> Exercise requirements:
Among the lines below, list those containing the string "will".
*** Opening of Data records ***
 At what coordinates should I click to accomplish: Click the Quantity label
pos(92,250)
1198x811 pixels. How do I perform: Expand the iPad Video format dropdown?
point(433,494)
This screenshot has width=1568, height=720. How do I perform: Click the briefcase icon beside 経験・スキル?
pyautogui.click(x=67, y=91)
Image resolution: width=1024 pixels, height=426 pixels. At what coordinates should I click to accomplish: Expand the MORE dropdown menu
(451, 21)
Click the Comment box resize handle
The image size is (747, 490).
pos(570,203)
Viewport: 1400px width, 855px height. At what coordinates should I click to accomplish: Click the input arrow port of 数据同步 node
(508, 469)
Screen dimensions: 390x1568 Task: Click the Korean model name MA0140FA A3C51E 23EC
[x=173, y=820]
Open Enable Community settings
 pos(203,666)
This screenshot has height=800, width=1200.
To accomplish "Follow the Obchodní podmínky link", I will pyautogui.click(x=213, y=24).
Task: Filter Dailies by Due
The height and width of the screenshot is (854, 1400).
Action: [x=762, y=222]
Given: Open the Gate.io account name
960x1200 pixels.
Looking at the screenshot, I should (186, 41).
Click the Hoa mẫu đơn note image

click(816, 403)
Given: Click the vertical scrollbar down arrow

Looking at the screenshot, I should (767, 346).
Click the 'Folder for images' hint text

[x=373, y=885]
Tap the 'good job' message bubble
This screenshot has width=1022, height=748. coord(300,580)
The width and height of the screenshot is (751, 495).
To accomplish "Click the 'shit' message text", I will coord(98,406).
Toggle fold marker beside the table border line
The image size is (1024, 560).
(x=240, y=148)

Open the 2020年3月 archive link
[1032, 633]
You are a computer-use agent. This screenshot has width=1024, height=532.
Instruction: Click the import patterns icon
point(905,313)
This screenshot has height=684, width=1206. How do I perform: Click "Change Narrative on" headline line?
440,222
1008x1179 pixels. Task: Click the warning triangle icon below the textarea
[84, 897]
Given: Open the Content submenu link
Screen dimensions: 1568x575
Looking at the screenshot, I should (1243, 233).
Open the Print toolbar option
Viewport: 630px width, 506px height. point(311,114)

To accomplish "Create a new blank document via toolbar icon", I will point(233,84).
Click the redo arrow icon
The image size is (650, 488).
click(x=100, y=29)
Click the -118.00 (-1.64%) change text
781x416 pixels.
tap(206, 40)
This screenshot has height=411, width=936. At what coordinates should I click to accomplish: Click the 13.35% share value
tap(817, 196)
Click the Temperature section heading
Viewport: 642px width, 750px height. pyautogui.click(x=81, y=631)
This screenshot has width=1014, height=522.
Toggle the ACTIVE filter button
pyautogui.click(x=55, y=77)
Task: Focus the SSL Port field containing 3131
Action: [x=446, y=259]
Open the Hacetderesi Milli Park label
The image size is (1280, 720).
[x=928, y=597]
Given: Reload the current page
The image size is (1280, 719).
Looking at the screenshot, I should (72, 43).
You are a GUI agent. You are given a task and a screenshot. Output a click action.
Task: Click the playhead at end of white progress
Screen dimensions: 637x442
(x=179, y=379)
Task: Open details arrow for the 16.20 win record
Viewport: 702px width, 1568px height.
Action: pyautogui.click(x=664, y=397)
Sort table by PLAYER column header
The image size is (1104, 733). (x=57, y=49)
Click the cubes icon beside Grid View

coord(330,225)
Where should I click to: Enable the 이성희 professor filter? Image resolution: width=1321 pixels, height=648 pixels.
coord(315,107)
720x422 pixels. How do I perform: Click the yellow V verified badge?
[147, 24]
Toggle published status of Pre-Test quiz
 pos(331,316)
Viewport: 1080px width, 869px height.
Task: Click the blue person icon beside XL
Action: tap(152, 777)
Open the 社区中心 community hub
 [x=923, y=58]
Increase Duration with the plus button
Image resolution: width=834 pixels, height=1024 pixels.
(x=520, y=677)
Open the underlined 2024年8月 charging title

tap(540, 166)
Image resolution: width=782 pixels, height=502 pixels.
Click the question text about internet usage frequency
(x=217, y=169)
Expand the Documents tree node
*** Close of Data records ***
> Completed exercise:
To accomplish "Follow the Obchodní podmínky link", I will pyautogui.click(x=213, y=24).
To accomplish "Click the 'shit' message text", I will coord(98,406).
To accomplish "Create a new blank document via toolbar icon", I will point(233,84).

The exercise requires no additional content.